▶ [Entries]

* * * * * * * * *

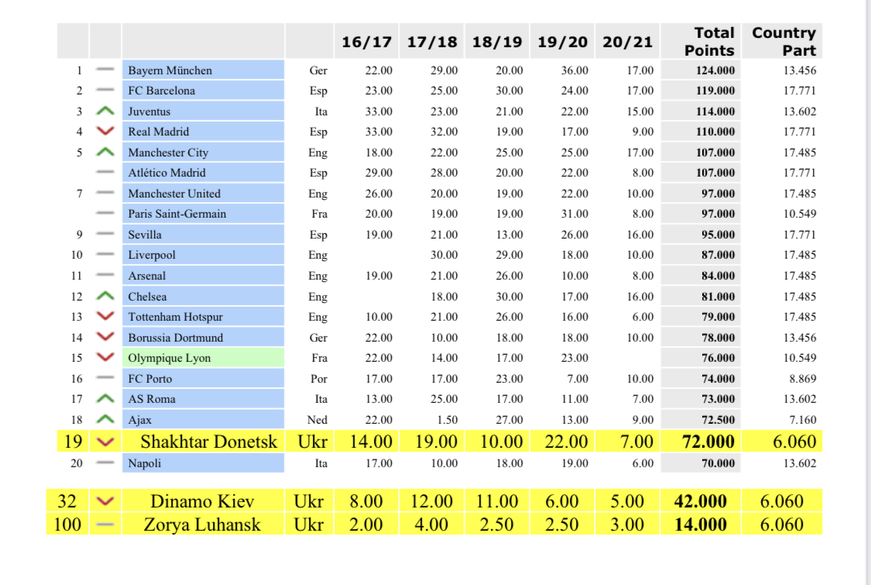Click the green up arrow next to Manchester City
Image resolution: width=871 pixels, height=585 pixels.
click(x=105, y=152)
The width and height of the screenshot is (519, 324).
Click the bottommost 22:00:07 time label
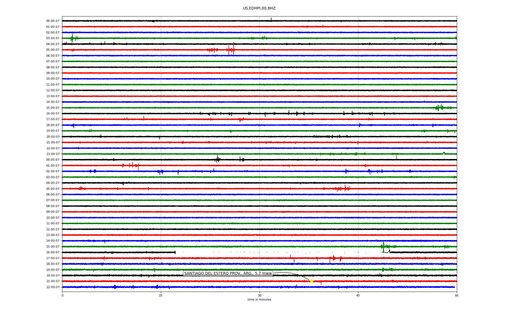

* * * * * * * * *

▶ [Written task] Rewrite the rows above with "bottommost" replaced by "topmost" and everything else left unchanged. Leave the pictures out.

▶ [Result of this exercise]
Click the green up arrow next to Manchester City
Image resolution: width=871 pixels, height=585 pixels.
click(x=105, y=152)
The width and height of the screenshot is (519, 324).
Click the topmost 22:00:07 time label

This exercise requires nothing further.